Many law-enforcement agencies are using fixed and mobile video systems to safeguard their cities, and many more would like to do so. But while video has proved to be an effective tool for fighting crime, there are several technical and policy issues of which agencies need to be aware before embarking on such projects, to ensure that the captured footage is used effectively — or is used at all — and to help the agency avoid privacy lawsuits. That’s according to Donald Zoufal, safety and security executive with the Chicago-based security consultancy System Development Integration, who spoke on the topic this week at the International Association of Chiefs of Police’s annual conference.

For instance, Zoufal explained why the city of San Francisco often turns its cameras off for long periods of time. “No one was watching the cameras,” he said. “That’s a policy issue that they need to address.”

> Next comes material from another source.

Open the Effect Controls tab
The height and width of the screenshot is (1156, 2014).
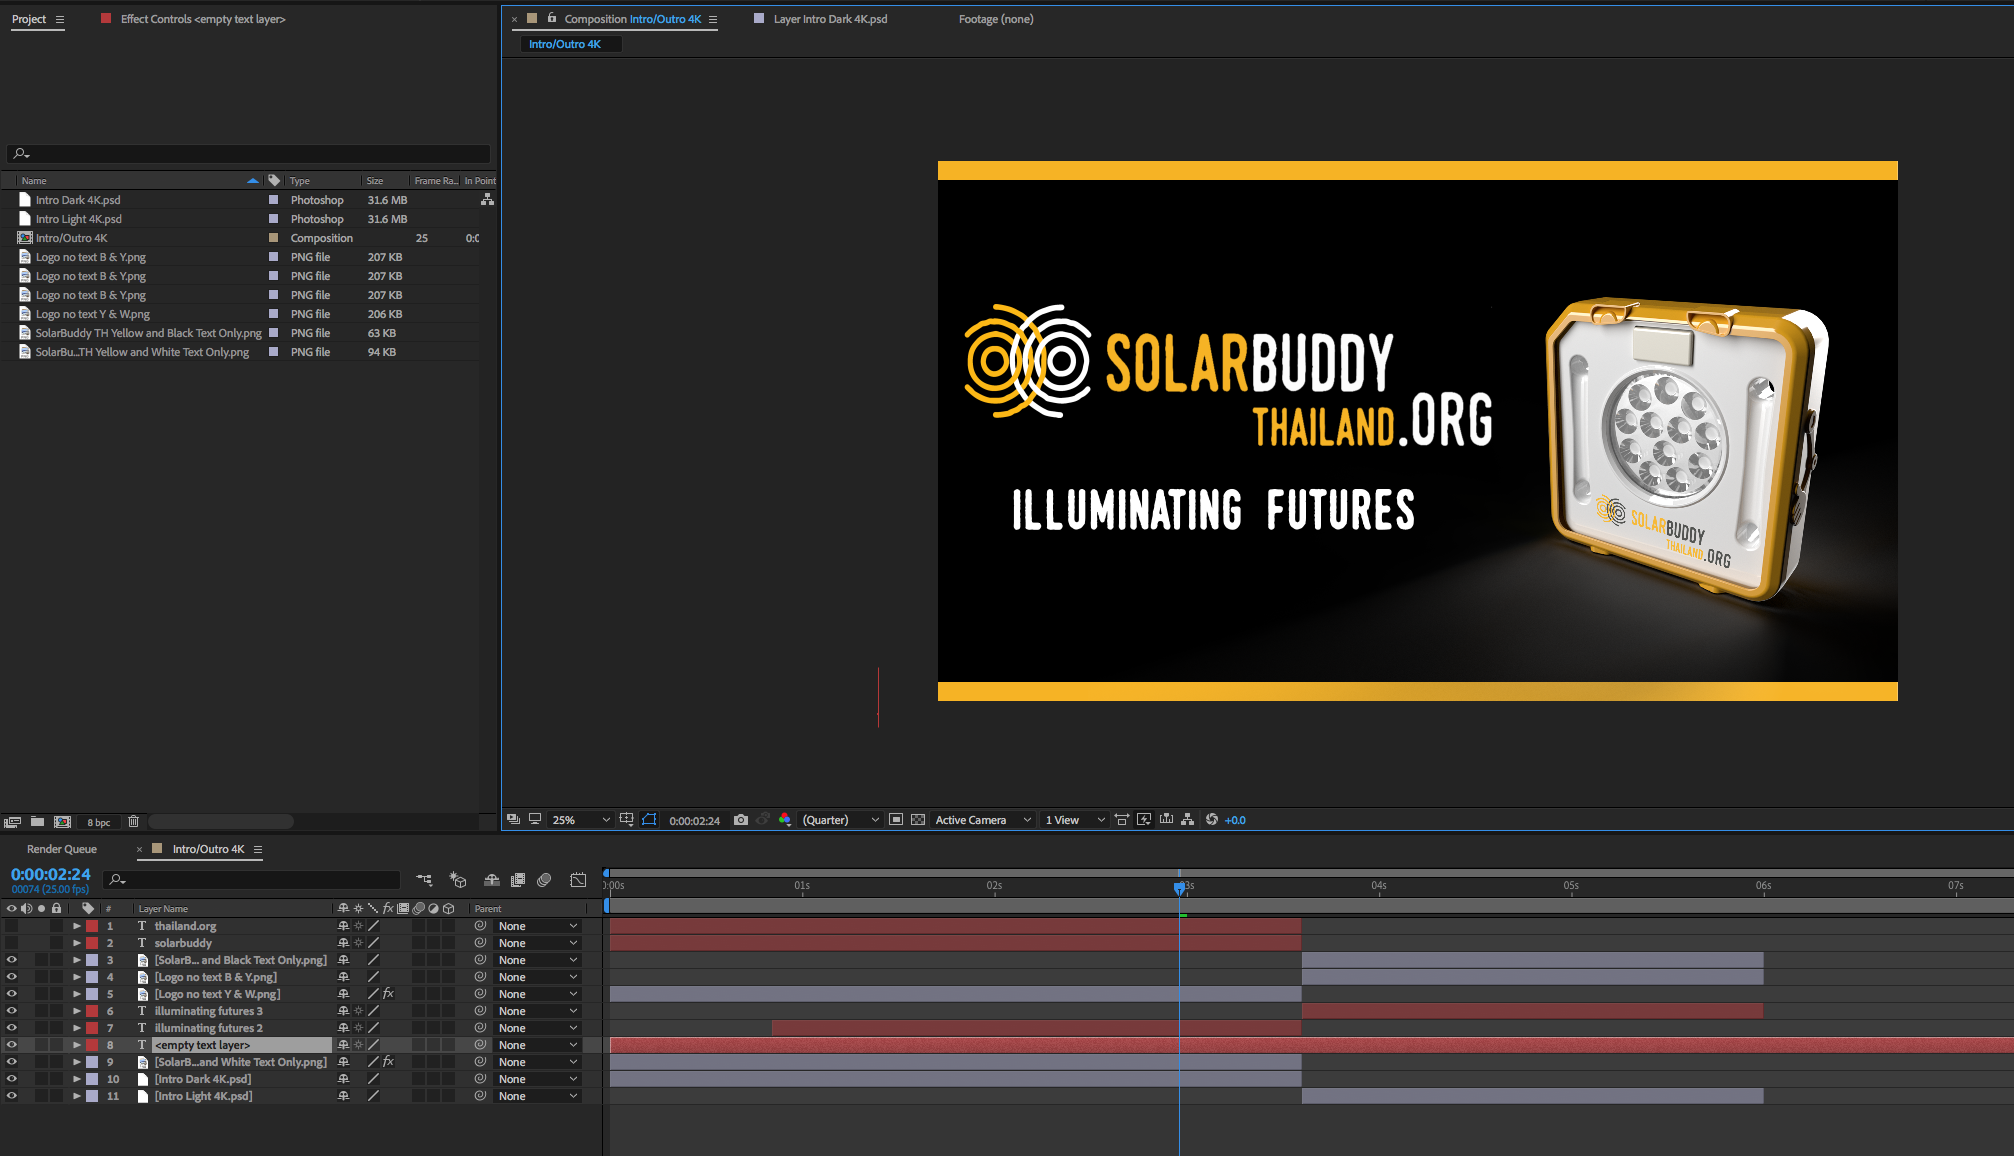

Allocating adequate personnel to monitor the cameras is just part of the challenge. In large cities, the amount of footage that a surveillance system captures can be staggering, much more than can possibly be viewed. Fortunately, analytics technology is developing at a rapid pace, according to Zoufal. “It’s an area that will mature over the next five to 10 years, and will greatly enhance the ability of these camera systems,” he said.

How long the video will be stored is another critical decision when engineering a video-surveillance system. “Storage costs a lot of money,” Zoufal said. To provide an idea of just how expensive storage can be, he told of a measure that had been introduced in the Illinois legislature that would have increased the amount of time that data generated by Chicago’s Operation Virtual Shield citywide video-surveillance system to 24 months from the current 30 days.

“That would have cost an additional $20 million, $10 million for additional servers and another $10 million to put the servers in,” Zoufal said. “Ultimately, they tabled that bill.”

Access is another issue that requires serious thought. “When it comes to privacy concerns, it’s not just about what you’re looking at in real-time, it’s also about what you’re doing with all of that data and how you’re managing it,” Zoufal said. “You don’t want to see a camera feed end up on YouTube, because that’s going to undermine public confidence.”

Speaking of privacy, the U.S. Constitution — specifically the First, Fourth and 14th Amendments — provides certain protections that have to be considered when deciding where to place cameras and what they will observe, according to Zoufal, who cited numerous court challenges to law-enforcement surveillance activities. He strongly urged that law-enforcement agencies strongly consider conducting a privacy impact assessment before engineering and deploying a video system.

“It will help you with community relationships and it will help you with court challenges,” Zoufal said.

In addition, myriad technology solutions are available that will help agencies to mitigate privacy issues. For example, solutions exist that limit the movement of pan/tilt/zoom cameras or create a virtual mask that prevents private areas — such as a person’s back yard — from being observed, Zoufal said.